Although fig. 5 shows multiple logic stages in a particular order, the stages that are not order dependent may be reordered and other stages may be combined or split. Some reordering or other groupings not specifically mentioned will be apparent to those of ordinary skill in the art, and thus the ordering and groupings presented herein are not exhaustive. Furthermore, it should be appreciated that the stages may be implemented in hardware, firmware, software, or any combination thereof.
In another aspect, some implementations include a computing system (e.g., server system 112) including control circuitry (e.g., control circuitry 302) and memory (e.g., memory 314) coupled to the control circuitry, the memory storing one or more sets of instructions configured to be executed by the control circuitry, the one or more sets of instructions including instructions for performing any of the methods described herein.
In yet another aspect, some implementations include a non-transitory computer-readable storage medium storing one or more sets of instructions for execution by control circuitry of a computing system, the one or more sets of instructions including instructions for performing any of the methods described herein.
It will be understood that, although the terms "first," "second," etc. may be used herein to describe various elements, these elements should not be limited by these terms. These terms are only used to distinguish one element from another element.
The terminology used herein is for the purpose of describing particular embodiments only and is not intended to be limiting of the claims. As used in the description of the embodiments and the appended claims, the singular forms "a," "an," and "the" are intended to include the plural forms as well, unless the context clearly indicates otherwise. It will also be understood that the term "and/or" as used herein refers to and encompasses any and all possible combinations of one or more of the associated listed items. It will be further understood that the terms "comprises" and/or "comprising," when used in this specification, specify the presence of stated features, integers, steps, operations, elements, and/or components, but do not preclude the presence or addition of one or more other features, integers, steps, operations, elements, components, and/or groups thereof.
As used herein, the term "if" may be interpreted as meaning "when the prerequisite is true" or "after the prerequisite is true" or "in response to determining that the prerequisite is true" or "in response to detecting that the prerequisite is true" depending on the context. Similarly, the phrase "if it is determined that the prerequisite is true" or "when it is determined that the prerequisite is true" may be interpreted in context to mean "after it is determined that the prerequisite is true" or "in response to determining that the prerequisite is true" or "after it is detected that the prerequisite is true" or "in response to detecting that the prerequisite is true".

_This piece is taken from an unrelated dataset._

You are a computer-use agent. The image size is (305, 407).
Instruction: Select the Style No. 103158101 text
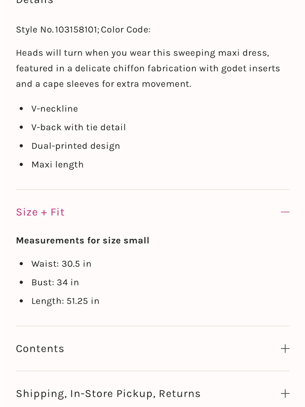pos(58,30)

The foregoing description, for purposes of explanation, has been described with reference to specific embodiments. However, the illustrative discussions above are not intended to be exhaustive or to limit the claims to the precise forms disclosed. Many modifications and variations are possible in light of the above teaching. The embodiments were chosen and described in order to best explain the principles of operation and the practical application, thereby enabling others skilled in the art to practice the invention.

Claims (20)

1. A method of decoding a video stream, the method performed at a computing system having a memory and control circuitry, the method comprising:
determining whether to signal an adaptive Motion Vector Difference (MVD) resolution mode based on a value of an inter prediction syntax element from the video stream, the adaptive MVD resolution mode being an inter prediction mode having an adaptive Motion Vector Difference (MVD) pixel resolution;
receiving a motion vector difference MVD from a video block of the video stream;
responsive to determining to signal the adaptive MVD resolution mode, searching a first template of a predicted video block of the video block, wherein the first template is a neighboring reconstructed sample of the predicted video block and the predicted video block is a reconstructed forward or backward video block of the video block;
Locating a first template of the predicted video block that is a best match to a second template of the video block that is a neighboring reconstructed sample of the video block that corresponds to a temporally collocated template of the first template;
refining a Motion Vector (MV) of the video block based at least on the second template, the located first template, and the MVD; and
reconstructing the video block based at least on the refined MVs.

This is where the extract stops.